Let us begin by thanking Ambassador James Lilley and Carl Ford for driving home an important point in their article, "China's Military: A Second Opinion" (Fall 1999): any conflict over Taiwan would be of the utmost seriousness regardless of what one thinks of the conventional military balance in the region. No one who read our article ("China's Hollow Military", Summer 1999) should be led to believe otherwise. The potential for enormous losses in Taiwan and southeastern coastal China; the lasting geopolitical harm resulting from the embitterment and ostracization of the world's most populous state after such a war; and the slight but real risk of nuclear escalation are all extremely worrisome, even if the People's Republic of China (PRC) were to prove unsuccessful in invading or blockading Taiwan.
Lilley and Ford are also right to emphasize that China has been trying to improve its problem-plagued military. And they are surely correct that PRC forces need not equal the capabilities of the U.S. military to pose a significant risk to American interests in East Asia. We made these points too, but it is worthwhile to have them reinforced. On a number of other points, however, Lilley and Ford plainly misrepresent our argument.

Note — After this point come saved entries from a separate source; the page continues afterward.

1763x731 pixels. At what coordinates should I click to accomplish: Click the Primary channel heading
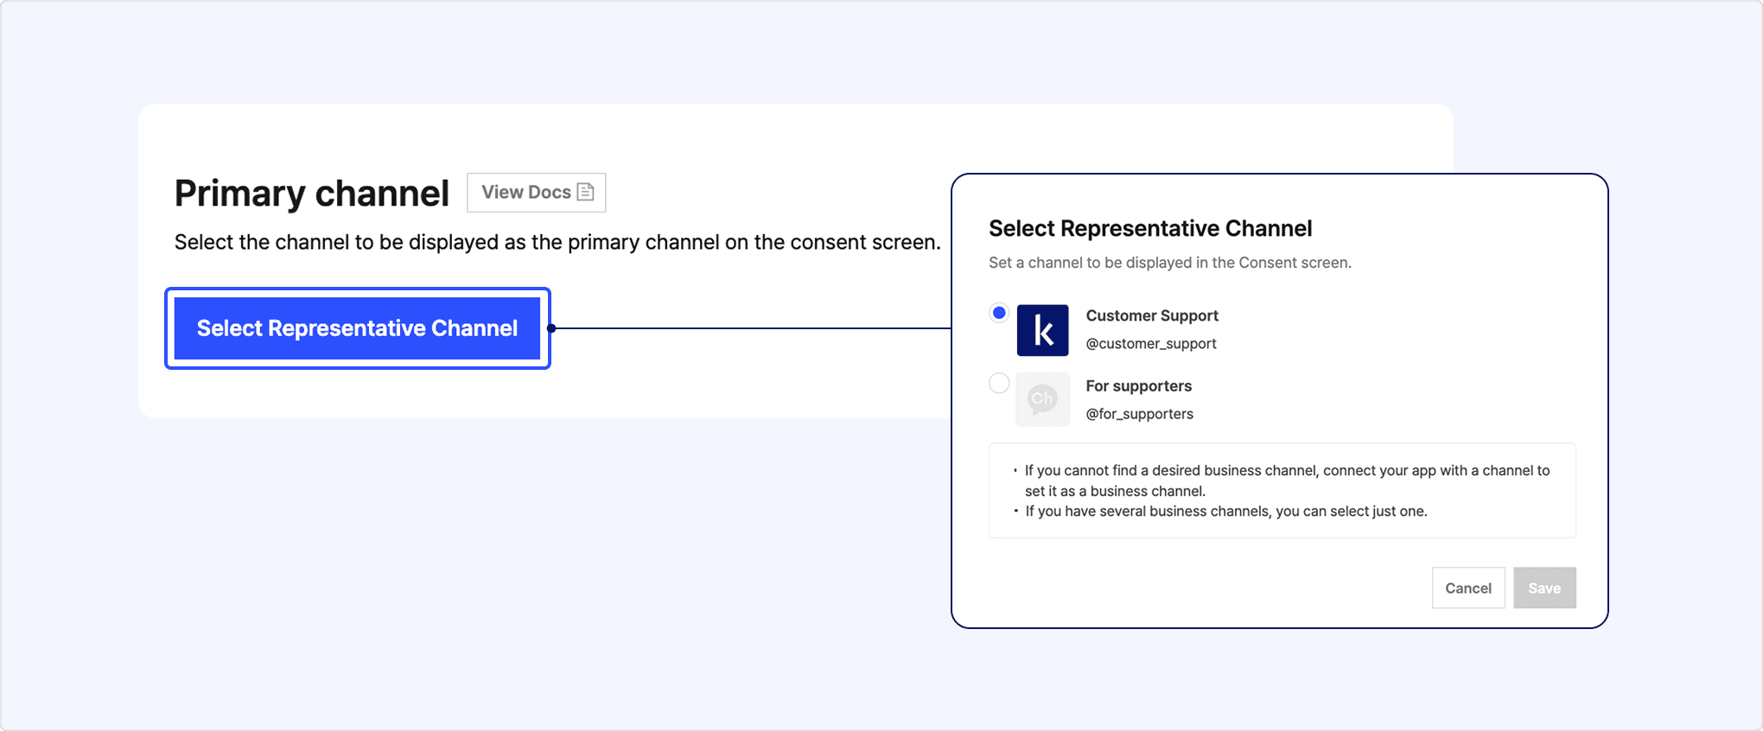click(311, 193)
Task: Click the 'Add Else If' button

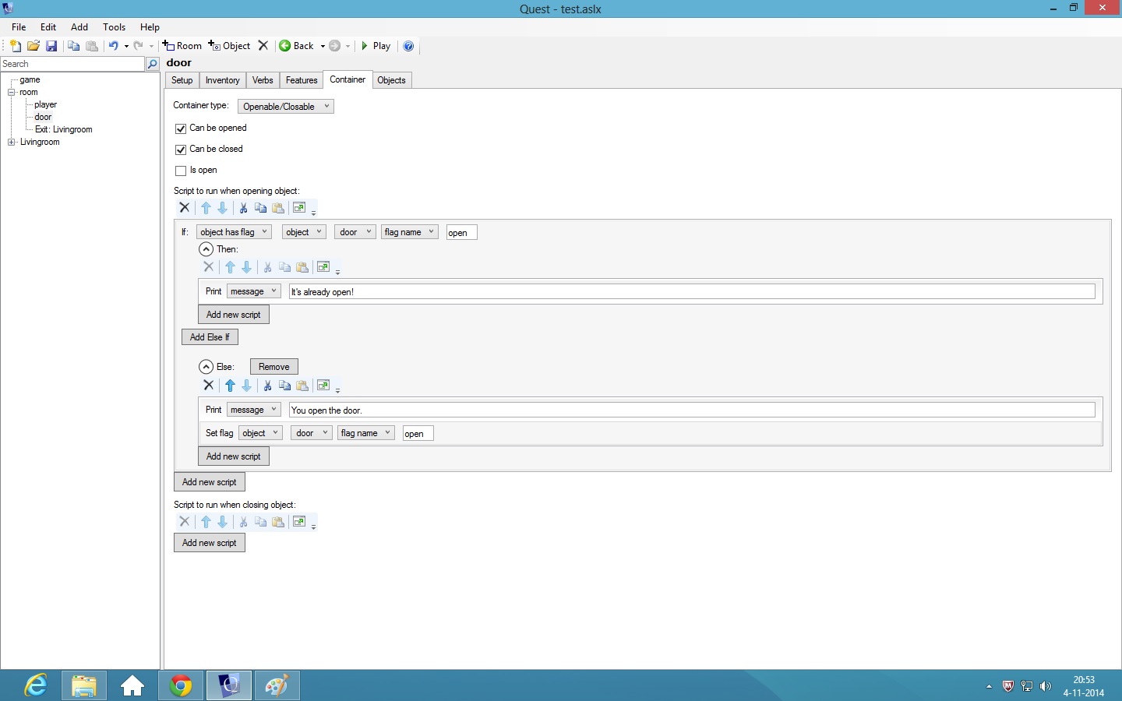Action: click(x=210, y=337)
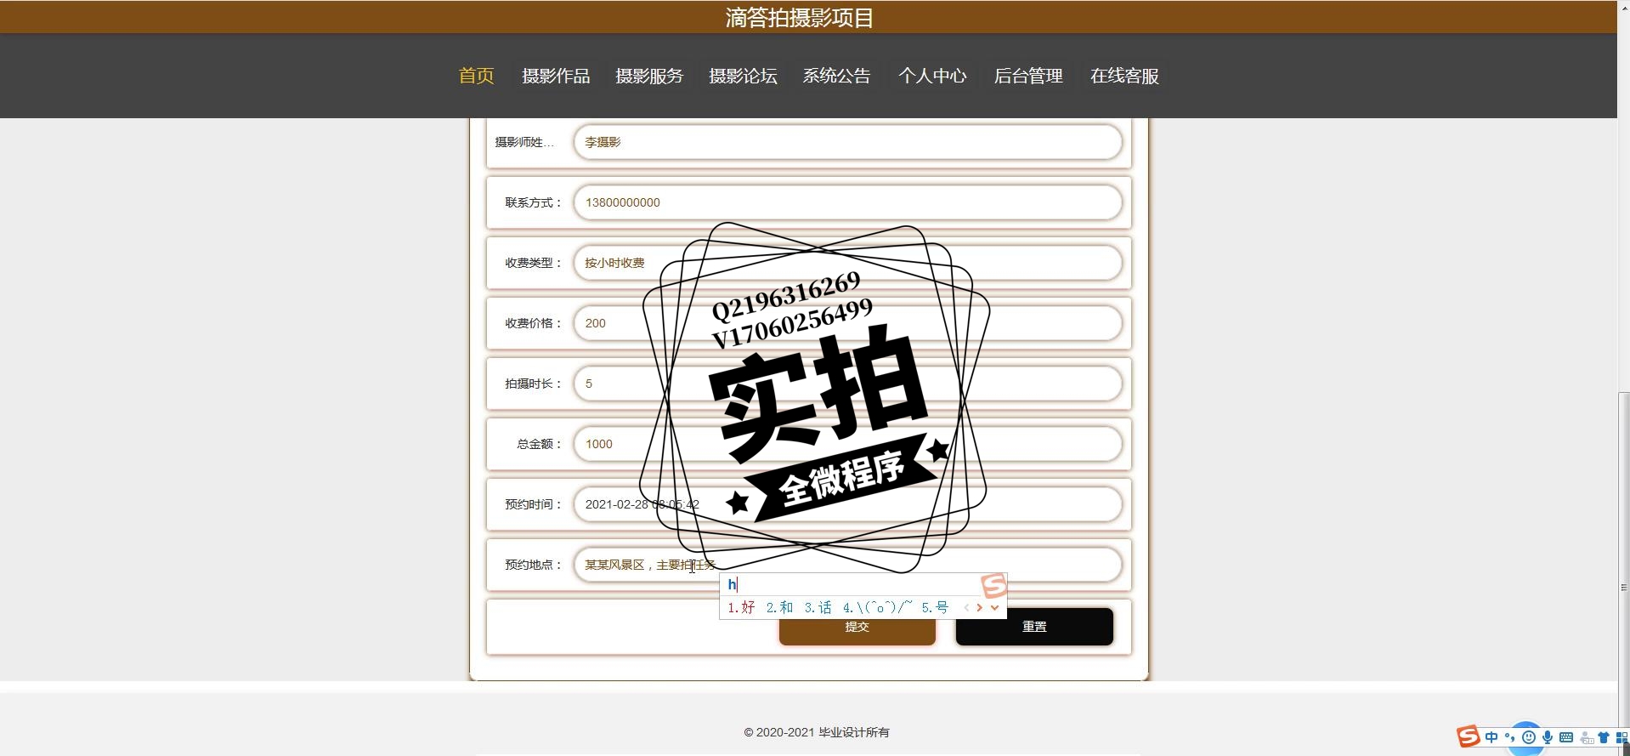Screen dimensions: 1630x756
Task: Click the 重置 reset button
Action: (1034, 627)
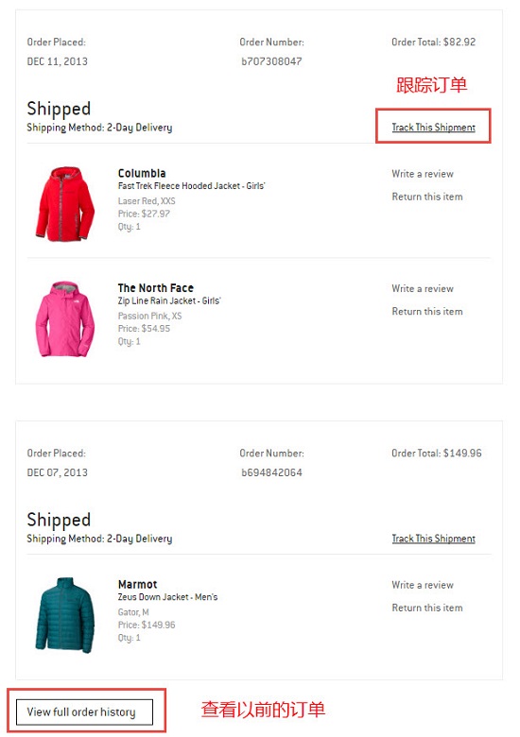
Task: Select order number b694842064
Action: pyautogui.click(x=271, y=472)

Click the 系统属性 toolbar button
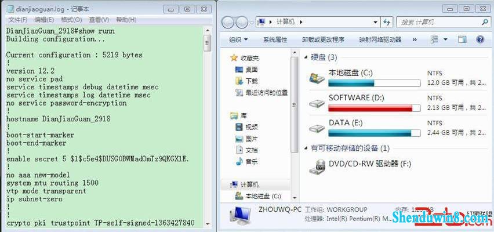275,39
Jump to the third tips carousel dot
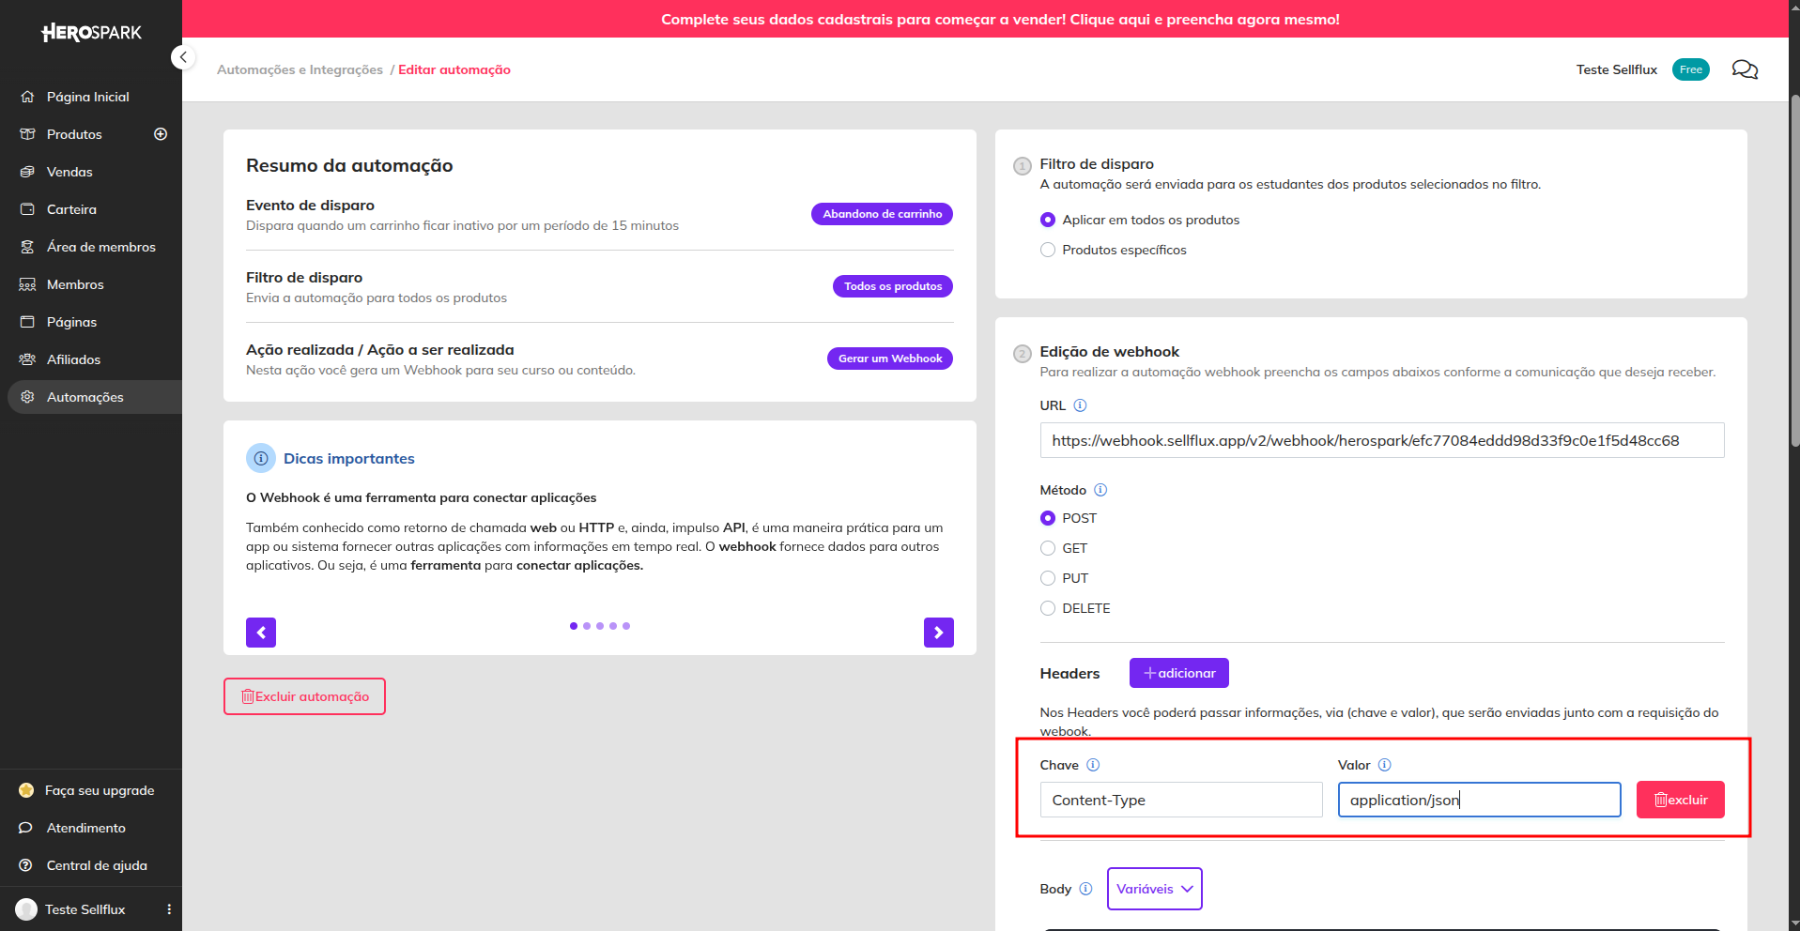Screen dimensions: 1800x931 click(600, 626)

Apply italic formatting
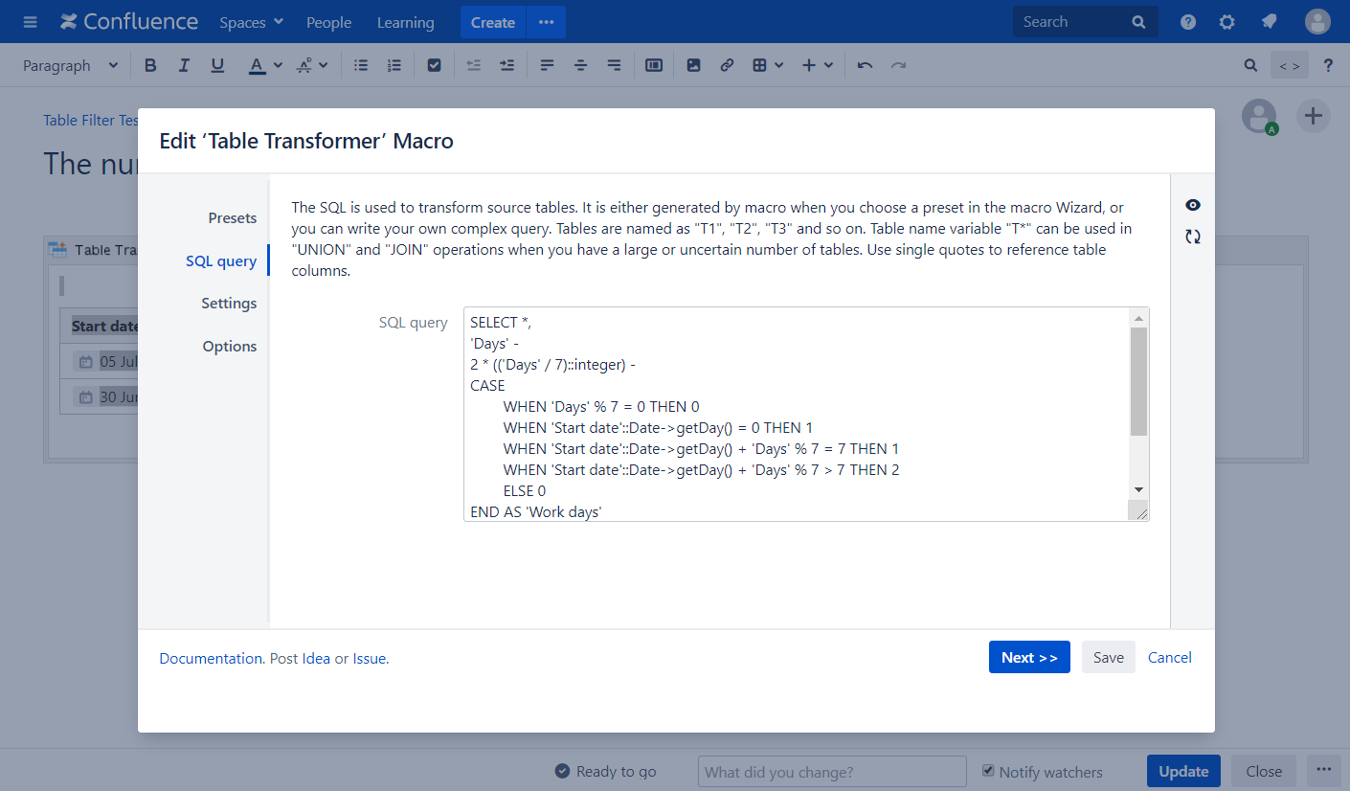pos(184,64)

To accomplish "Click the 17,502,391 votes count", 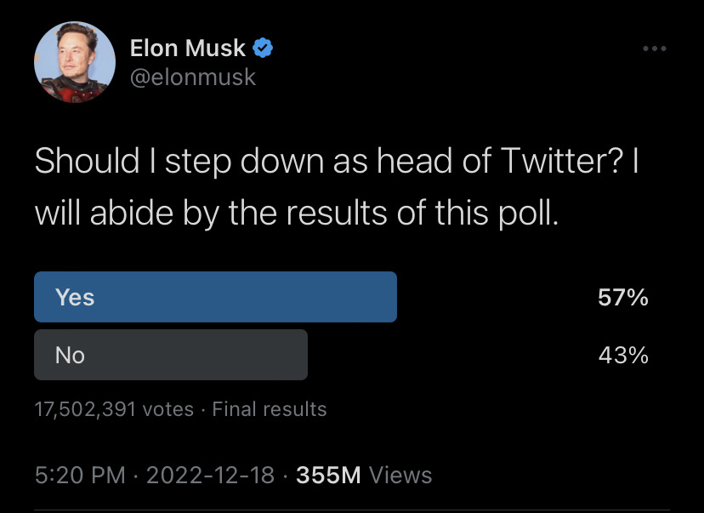I will click(x=114, y=409).
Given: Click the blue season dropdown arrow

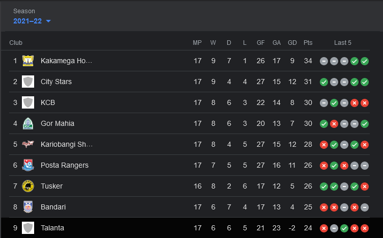Looking at the screenshot, I should 48,21.
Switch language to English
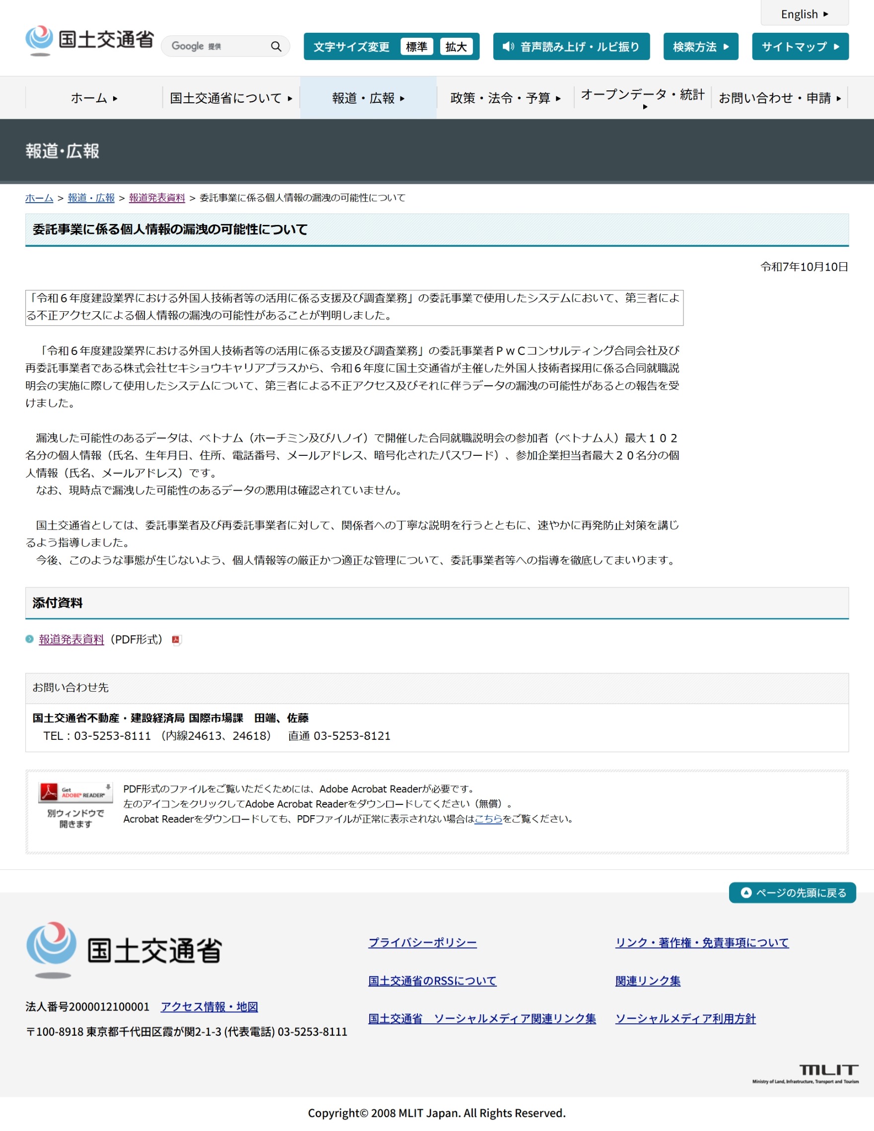 click(804, 14)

On others, they overstate China's military prowess, or commit precisely the error we warned against: equating Beijing's aspirations with its actual capabilities.
Beginning with budgetary matters, Lilley and Ford imply that we understate China's true level of defense spending. But, while they note that most Western estimates put the PRC's annual expenditures between $28 billion and $50 billion, we had put the range between $35 billion and $65 billion. The authors make a great deal of China's revenues from arms sales and the possibility that these could help the PRC modernize its military capability "off-budget." But recent analysis by the Congressional Research Service puts the gross revenues of such sales at no more than a few hundred million dollars per year. Moreover, independent research in books edited by Ambassador Lilley himself shows that little, if any, of the net profit from these sales is reinvested in PLA modernization.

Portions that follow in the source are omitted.